Akan tetapi yang agak membuat kami menggelitik adalah kami menyimpulkan bahwa kepengurusan di masjid ini "masa kepemimpinannya seumur hidup". Kami berkesimpulan seperti ini karena meneliti pernyataan-pernyataan beliau yang telah dijelaskan di atas. Di mana beliau-beliau ini menjabat sebagai pengurus masjid, sejak masjid ini didirikan. Bagaimana pun sebenarnya kami tidak setuju dengan keadaan yang demikian. Akan tetapi yang seperti ini  sudah menjadi kebijakan mereka para pengurus masjid yang sekarang ini. Betapa pun pentingnya melakukan kaderisasi apapun itu bentuk organisasinya, salah satunya manajemen yang ada di masjid. Karena dengan kaderisasi tidak merepotkan kepengurusan yang ada, tidak menimbulkan kekhawatiran jika sewaktu-waktu harus meninggalkan kepemimpinannya, dan apabila ada hal yang sangat mendesak, yang memaksanya untuk meninggalkan kepemimpinannya. Namun jika kita di lihat di masjid ini, jika hanya berangan-angan lalu sempat direalisasikan namun pada kesehariannya tidak berlangsung lama. Bukan kah patut dikhawatirkan kondisi yang semacam ini. Seolah-olah di lingkungan ini remaja tidak diberdayakan karena sangat jarang melakukan pendekatan terhadap para remaja sekitar. Sehingga remaja yang memiliki sikap ketidakpedulian pada masjid di sekitar tempat tingal mereka, ditambah pengurus masjid yang kurang merangkul para remajanya. Maka hasilnya nya pun tidak akan terlihat, dan semua nya tidak akan bertemu pada satu titik keserasian.

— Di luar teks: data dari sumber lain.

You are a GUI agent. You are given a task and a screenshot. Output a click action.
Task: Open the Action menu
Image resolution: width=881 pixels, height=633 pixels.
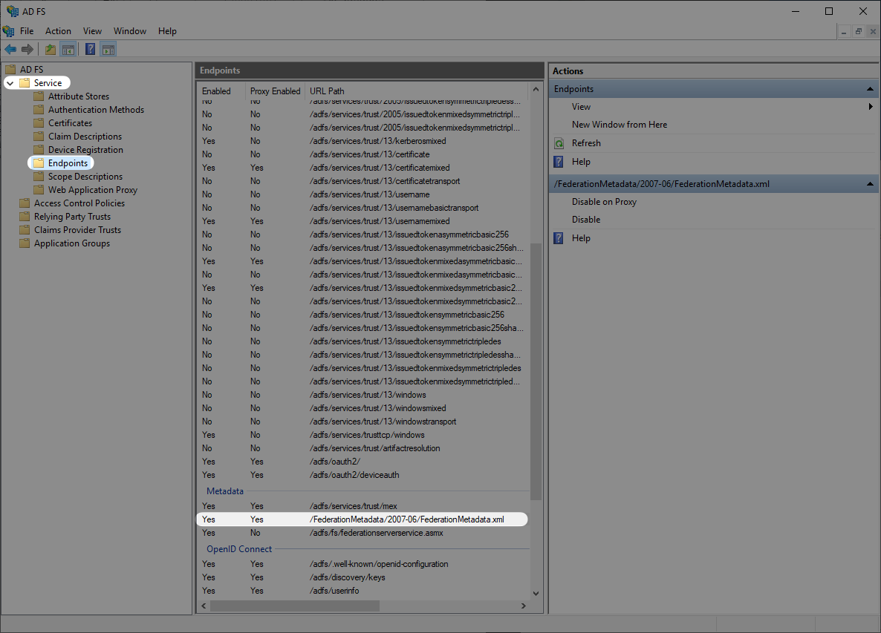point(58,30)
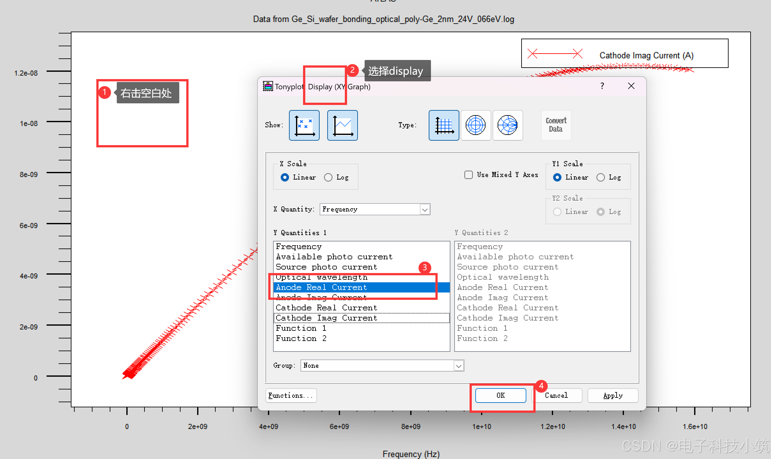Image resolution: width=771 pixels, height=459 pixels.
Task: Select Cathode Real Current in Y Quantities 1
Action: click(326, 308)
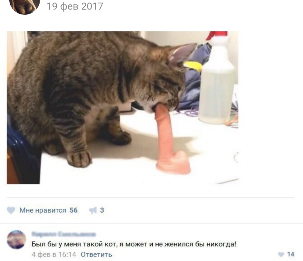303x261 pixels.
Task: View who liked via count 56
Action: (x=74, y=210)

Terakhir dari pengurus masjid sekarang tugas bagi mereka yang terpenting adalah bagaimana caranya agar jama'ah setiap hari nya selalu banyak, bagaimana cara memakmurkan masjid atau menghidupkan masjid. Walaupun imam masjid tidak terjadwal dan yang mengumandangkan adzan hanya itu-itu saja. Karena bagi mereka kulitas tidak penting yang terpenting kuantitsanya, bagaimana masjid selalu ramaisetiap harinya. Demikian laporan ini kami tulis dengan realita yang ada sesuai dari penamatan kami serta memnemui langsung narasumbernya. Semoga tulisan ini menjadi cerminan untuk kita jadikan sebagai bahan pembelajaran kelak jika kita memenejemen sebuah masjid ataupun yang lainnya.